Construction and application of a discharge preparation program for patients after total laryngectomy led by specialist nurses

  • 摘要:
    目的 构建专科护士主导的全喉切除术后患者出院准备方案, 并探讨其应用效果。
    方法 成立多学科团队,基于Meleis过渡理论构建专科护士主导的全喉切除术后患者出院准备方案。选取2023年4月—2024年10月收治的120例全喉切除术患者作为研究对象,将2023年4—12月收治的60例患者设为对照组, 2024年1—10月收治的60例患者设为干预组。干预组实施专科护士主导的全喉切除术患者出院准备方案,对照组实施常规全喉切除术围术期管理策略。比较2组患者出院当日的出院准备度、出院指导质量及住院期间并发症发生率,并比较2组患者出院后1、3个月时居家健康照护体验得分。
    结果 出院当日,干预组患者出院准备度量表各维度得分及总分均高于对照组,出院指导质量量表“实际获得的内容”“出院指导技巧及效果”维度得分及总分均高于对照组,差异有统计学意义(P < 0.05)。干预组患者住院期间总并发症发生率低于对照组,差异有统计学意义(P < 0.05)。
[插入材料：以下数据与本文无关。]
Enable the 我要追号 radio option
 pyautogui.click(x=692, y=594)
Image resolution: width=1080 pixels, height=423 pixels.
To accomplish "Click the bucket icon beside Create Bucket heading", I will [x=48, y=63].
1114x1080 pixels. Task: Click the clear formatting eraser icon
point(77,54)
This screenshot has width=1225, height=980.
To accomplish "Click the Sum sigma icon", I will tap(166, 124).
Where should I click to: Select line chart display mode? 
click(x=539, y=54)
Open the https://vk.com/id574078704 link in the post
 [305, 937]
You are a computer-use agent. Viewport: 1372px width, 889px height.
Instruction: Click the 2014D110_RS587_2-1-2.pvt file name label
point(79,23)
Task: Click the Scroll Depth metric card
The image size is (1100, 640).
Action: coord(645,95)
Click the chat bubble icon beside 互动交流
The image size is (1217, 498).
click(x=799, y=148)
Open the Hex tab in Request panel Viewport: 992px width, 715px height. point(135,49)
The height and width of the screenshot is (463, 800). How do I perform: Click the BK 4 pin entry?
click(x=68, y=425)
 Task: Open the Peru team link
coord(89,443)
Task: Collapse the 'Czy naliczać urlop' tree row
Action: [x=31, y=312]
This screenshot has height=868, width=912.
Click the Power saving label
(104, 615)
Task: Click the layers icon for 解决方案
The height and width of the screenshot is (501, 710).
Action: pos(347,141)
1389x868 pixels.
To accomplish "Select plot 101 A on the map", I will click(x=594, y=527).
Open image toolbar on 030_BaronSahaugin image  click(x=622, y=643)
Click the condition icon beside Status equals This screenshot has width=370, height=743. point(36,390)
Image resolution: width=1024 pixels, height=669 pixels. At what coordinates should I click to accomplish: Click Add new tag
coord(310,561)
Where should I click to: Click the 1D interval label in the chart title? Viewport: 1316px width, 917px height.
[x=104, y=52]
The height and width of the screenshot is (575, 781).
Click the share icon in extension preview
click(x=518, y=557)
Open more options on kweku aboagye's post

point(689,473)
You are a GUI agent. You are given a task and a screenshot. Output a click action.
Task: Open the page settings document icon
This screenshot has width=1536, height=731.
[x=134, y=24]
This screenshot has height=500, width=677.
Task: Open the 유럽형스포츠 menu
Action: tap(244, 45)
出院后1、3个月时,干预组患者居家健康照护体验量表得分高于对照组,差异有统计学意义(P < 0.05)。
    结论 基于Meleis过渡理论构建专科护士主导的全喉切除术后患者出院准备服务方案,可有效提高全喉切除术患者的出院准备度、出院指导质量,降低并发症发生率,改善预后及早期居家健康照护水平。

     

    Abstract:
    Objective To construct a discharge preparation program for patients after total laryngectomy led by specialist nurses and explore its application effects.
    Methods A multidisciplinary team was established to construct a discharge preparation program for patients after total laryngectomy led by specialist nurses based on Meleis's transition theory. A total of 120 patients who underwent total laryngectomy from April 2023 to October 2024 were selected as the study subjects. A total of 60 patients admitted from April to December 2023 were set as control group, and 60 patients admitted from January to October 2024 were set as intervention group. The intervention group implemented the discharge preparation program for patients after total laryngectomy led by specialist nurses, while the control group received conventional perioperative management after total laryngectomy. The discharge readiness, quality of discharge instruction, and incidence of complications during hospitalization on the day of discharge were compared between the two groups. Additionally, the scores of home health care experience at 1 and 3 months after discharge were compared between the two groups.
    Results On the day of discharge, the scores of each dimension and the total score of the discharge readinessscale in the intervention group were higher than those in the control group. The scores of the dimensions ("Actually received content" and "Discharge instruction skills and effects") and the total score of the Quality of Discharge Instruction Scale in the intervention group were higher than those in the control group, with statistically significant differences (P < 0.05). The total incidence of complications during hospitalization in the intervention group was lower than that in the control group, with a statistically significant difference (P < 0.05). At 1 and 3 months after discharge, the scores of the home health care experience scale in the intervention group were higher than those in the control group, with statistically significant differences (P < 0.05).
    Conclusion The construction of a discharge preparation service program for patients after total laryngectomy led by specialist nurses based on Meleis's transition theory can effectively improve the discharge readiness and quality of discharge instruction of patients undergoing total laryngectomy, reduce the incidence of complications, and improve the prognosis and early home health care level.